━━ Text provided

Assemblymember Jesse Gabriel, California
Assemblymember Jesse Gabriel in front of the California State Capitol Building. Credit: Jeff Walters/California State Assembly via Wikimedia Commons.

An annual event, the JPAC Summit provides representatives of Jewish communal groups an opportunity to hear from elected officials in the state legislature on hot-button issues. The conference wraps up with attendees lobbying officials in the State Capitol on bills they would like to see approved by the legislature.

JPAC—a coalition of 32 Jewish organizations from across the state—defines itself as “the voice of California’s Jewish community to the State Capitol.”

This year, it lobbied for a package of 10 bills, with a focus on the rise of statewide antisemitism. They include a $5 million request to establish and fund a Teachers Collaborative on Holocaust and Genocide Education for K-12 schools and an $80 million budget request toward the state’s nonprofit security grant program. Whether they will be approved remains to be seen, as the state is currently grappling with an estimated $56 budget deficit over the next two fiscal years.

‘There’s a lot of new engagement’

On the second day of the conference, Keely Bosler, who served as chief fiscal adviser to Newsom during the COVID pandemic, delivered a “budget briefing” in conversation with Joanna Mendelson, senior vice president of community engagement at the Jewish Federation Los Angeles. Bosler explained that the budget is highly dependent on capital gains, meaning profits earned by taxpayers in the stock market. With the stock market not performing as well as it was during the height of the pandemic, fewer funds are available in the budget, she said.

Nevertheless, Bosler said that Newsom was committed to funding nonprofit security grants, which allow for safety enhancements to synagogues and other institutions vulnerable to hate crimes.

David Bocarsly, JPAC
David Bocarsly, executive director of JPAC. Credit: Courtesy of JPAC.

David Bocarsly, executive director of JPAC, said this year’s summit was the most well-attended in the event’s history, with 300 of the conference’s 500 attendees joining for the first time. He attributed the growth to communitywide concern over what’s happening at schools, campuses, online and in Jewish neighborhoods.

“There’s a lot of new engagement, which is really amazing,” he said in an interview. “And I think that just demonstrates that people are trying to translate their fear into action.”

Jewish Federation Los Angeles brought 100 people, representing the largest delegation at the conference. They joined members of groups including the American Jewish Committee, the Anti-Defamation League and HIAS. Registrants traveled from San Diego, San Francisco and Orange County, among other cities across the state.

Many of the attendees were those who work professionally for Jewish organizations. Michael Chertok, chief advancement officer at Jewish Family and Community Services East Bay, said he appreciated the efforts of JPAC to advocate on behalf of the community.

“JPAC does an extraordinary job to bring together our California Jewish community to advocate for our interests and our values,” Chertok said in an interview. “Even as we lobby for a set of critical bills to protect our community from rising antisemitism, we are also supporting refugees and asylum seekers.”

━━━━

Exercise set —
a - Decide whether each statement below agrees with the text on the JPAC Summit. Answer yes or no for each and quote the words from the text that decide it.
(i) JPAC is a coalition of 32 Jewish organizations.
(ii) Jewish Federation Los Angeles brought the smallest delegation to the conference.
(iii) Bosler said the budget depends heavily on capital gains.
b - Using the text on the JPAC Summit, answer these questions:
(i) How much money was requested to establish and fund the Teachers Collaborative on Holocaust and Genocide Education?
(ii) What position does Joanna Mendelson hold?
(iii) How many people did Jewish Federation Los Angeles bring to the conference?

━━ Dataset excerpt

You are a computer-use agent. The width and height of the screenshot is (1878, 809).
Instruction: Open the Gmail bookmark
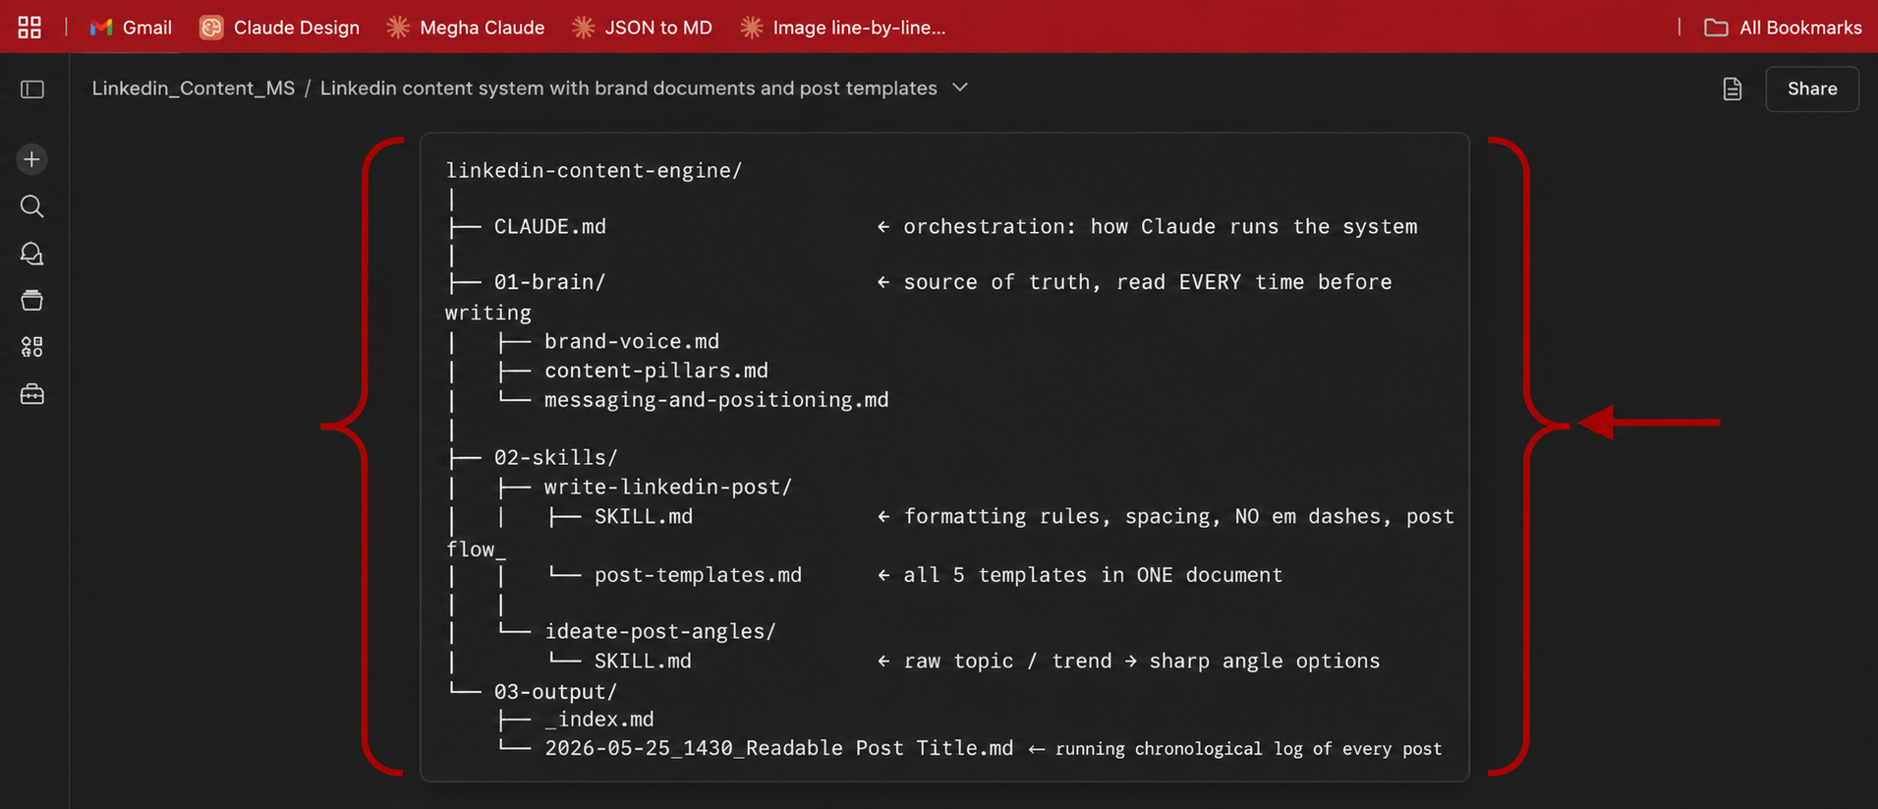pos(131,28)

━━━━

Solutions in order —
a -
(i) Yes: "a coalition of 32 Jewish organizations from across the state"
(ii) No: "representing the largest delegation at the conference"
(iii) Yes: "the budget is highly dependent on capital gains"

b -
(i) $5 million
(ii) Senior vice president of community engagement at the Jewish Federation Los Angeles
(iii) 100